I loved Ralph Fiennes in this movie. So often he plays morose characters, if not evil ones (cough, He-Who-Must-Not-Be-Named, cough), so it's awesome to see him get to sink his teeth into such a humorous, campy role. I really enjoyed his delivery in many scenes, and the dedication Gustave has to the hotel, even as he's trying to benefit himself as well. Revolori does a great job as the loyal lobby boy, and it's also good to see Ronan smiling in her part. There are so many actors crammed into this movie that you both enjoy their performances and find yourself saying "Oh, wow, they're in this, too?"

Wes Anderson's movies aren't for everyone. But if you're looking for some wisecracking, unusual fun, with some enjoyable performances, definitely check this one out. If you like your movies a little more straightforward and less strange, you might want to pass this one by. I really enjoyed it, though.

Saturday, March 22, 2014

Book Review: "Coincidence" by J.W. Ironmonger

Do coincidences really exist? Are our lives determined by chance or does a guiding force dictate what will happen?

On Midsummer's Day (June 21), 1982, three-year-old Azalea Ives is found wandering in the midst of a fair in the United Kingdom. With no sign of any parental figures, and her being too young to provide information about her family or where she lives, she is entered into the foster care system and eventually adopted by teachers Luke and Rebecca Folley.

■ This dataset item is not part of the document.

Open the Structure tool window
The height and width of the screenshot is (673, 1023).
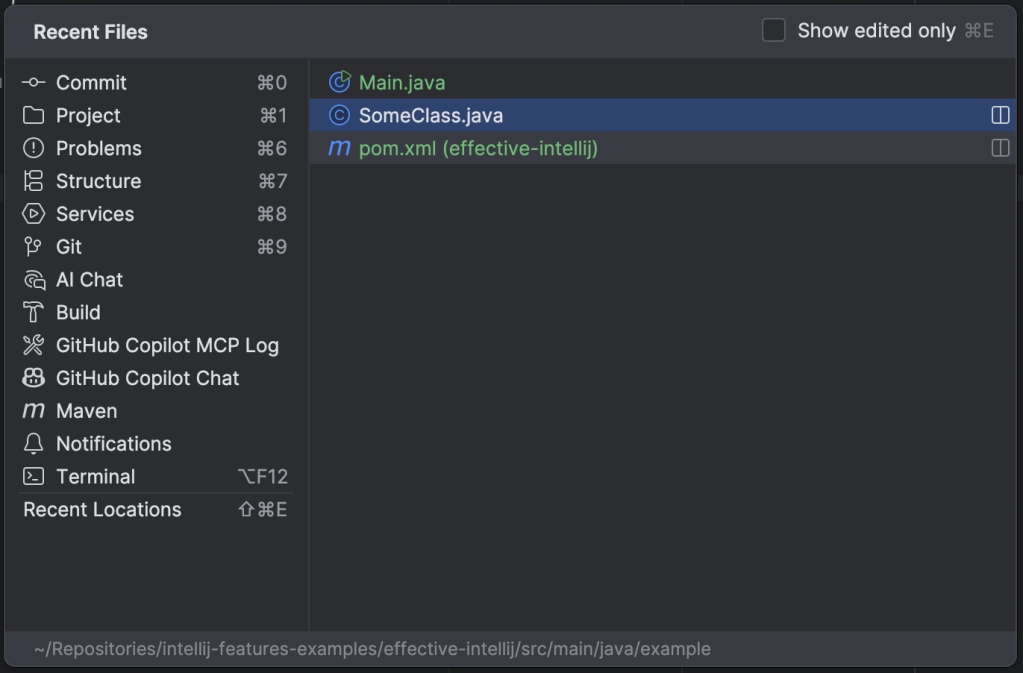(100, 181)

Ten years later, on June 21, 1992, Azalea's adoptive parents are killed in Uganda, part of an uprising led by notorious warlord Joseph Kony.

The confluence of these events, and the fact that other things have occurred in Azalea's life more than once, has led her to believe that on June 21, 2012, she will die as her mother and adoptive parents before her. She seeks out Thomas Post, a professor specializing in the study of coincidences, to see if he can shed some light on her fate. Post believes that life happens randomly, but the more he gets to know Azalea and learns about how her life has unfolded, the more he starts to wonder—and worry if she might be right about meeting her death on that same day.

Coincidence spans from 1982 to the present, from the United Kingdom to Uganda. It's a tremendously intriguing book that debates whether fate has a hand in determining the course of our future, and whether there is anything that can be done if we believe that to be true. It's also a book about whether you should live your life for the moment instead of worrying about what your fate might be, and how emotions trip up our rational thoughts.

I enjoyed the premise of this book, and liked when it focused on Azalea's story throughout the years and her uncovering the many similarities or coincidences in her life. However, I felt the book spent a little too much time laying out her family's time in Uganda and Joseph Kony's reign of terror (although some of it is explained later in the book) and that took away from the power of the story. I also felt in trying to lay out an argument about whether coincidences really do exist, the book got a bit technical and heavy-handed.

At its heart, this is a powerful, emotional story. I just wish the actual story got more attention than the message the book was trying to convey. But it's still very fascinating, especially if you believe in coincidences.

Friday, March 21, 2014

Book Review: "Shotgun Lovesongs" by Nickolas Butler

Some books do a great job evoking a sense of place and a general mood, which draw you even further into them. Nickolas Butler's Shotgun Lovesongs is one such book. It's beautifully written—poetic, even—and tremendously compelling, and I read it between two short flights.

Little Wing, Wisconsin is a small rural town. Henry, Lee, Ronny, and Kip were best friends who grew up together. While Henry stayed in Little Wing to take over his father's dairy farm, Ronny found some success on the rodeo circuit before his drinking led to a brain injury following an arrest, Kip moved to Chicago to become a broker for the Mercantile Exchange, and Lee was the successful one, becoming a popular singer.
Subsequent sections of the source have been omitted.